Влад помнил тот год, когда умер отцов брат Александр Алдя, а вскоре после этого, осенью отец приехал в Сигишоару и весело сказал семье:

— Собирайтесь. Мы переселяемся в новые хоромы, попросторнее, в Тырговиште.

Сборы получились быстрыми. Семейный скарб уместился на нескольких телегах, которые в сопровождении большой охраны, являвшейся частью отцова войска, сначала доехали до Брашова, а затем двинулись через горные перевалы дальше на юг.

Узкий извилистый тракт вёл всё выше и выше в горы. По обочинам стройные сосны и ели впивались корнями в крутой, запорошенный сухими иголками склон. Когда семилетний Влад, сидя на телеге, проезжал мимо этих деревьев и запрокидывал голову, то думал, что они достают до самого неба, поэтому каждый раз удивлялся, когда на новом витке тракта обнаруживал, что их макушки теперь оказались вровень с тележными колёсами.

Обоз продвигался медленно. Раз два он даже останавливался, когда близ дороги, на околице некоего селения, попадалась вкопанная в землю крестообразная доска под ажурным двускатным навесом. На доске виднелась нарисованная фигурка Христа, поэтому отец, мать, все слуги, а также охрана слезали с телег и коней для прочтения православной молитвы, но Влад с братом Мирчей, не понимая всей важности и строгости момента, сбегали подальше, чтобы вдоволь накидаться друг в друга шишками.

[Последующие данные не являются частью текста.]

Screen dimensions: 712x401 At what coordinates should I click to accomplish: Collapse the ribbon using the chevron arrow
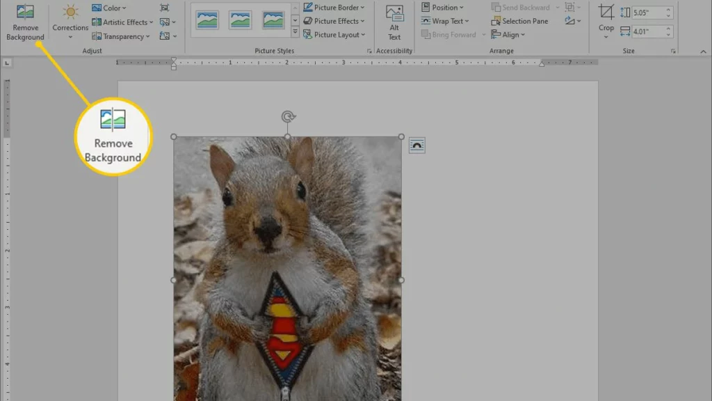(x=702, y=51)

Иногда Влад просился на коня к отцу, устраивался спереди, на холке, и глядел по сторонам. Вот мать едет на телеге — по-простому, словно и не государыня вовсе. Вот материны служанки улыбаются и поют. Вот на другой телеге едет тот самый священник, которого Владов отец когда-то взял с собой в скитания по венгерским землям.

Всю дорогу священник следил, чтобы Мирча не слишком отстал от обоза, пока собирает шишки:

— Да брось ты это дело! — говорил священник Владову брату. — Вон сколько насобирал! Полна шапка! А зачем? Зачем младшего брата обижать?

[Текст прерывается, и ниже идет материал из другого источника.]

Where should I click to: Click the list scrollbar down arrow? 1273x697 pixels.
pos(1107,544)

Мирча грозно показывал Владу шапку с шишками, но Влад лишь смеялся, после чего начиналась игра в догонялки, кидание шишками, и так до вечера, а вечером Влада стало занимать совсем другое.

Из глубин леса, из оврагов и речных долин поднялась белая дымка, да такая густая, что казалось, облака застряли меж деревьев — застряли накрепко, поэтому не в силах взлететь или протиснуться сквозь ветви. Некоторых белесых пленников пытался освободить ветер, однако все его усилия оказывались тщетными. Своим дыханием он мог лишь трепать верхний край облака, отрывая клочья и относя в сторону.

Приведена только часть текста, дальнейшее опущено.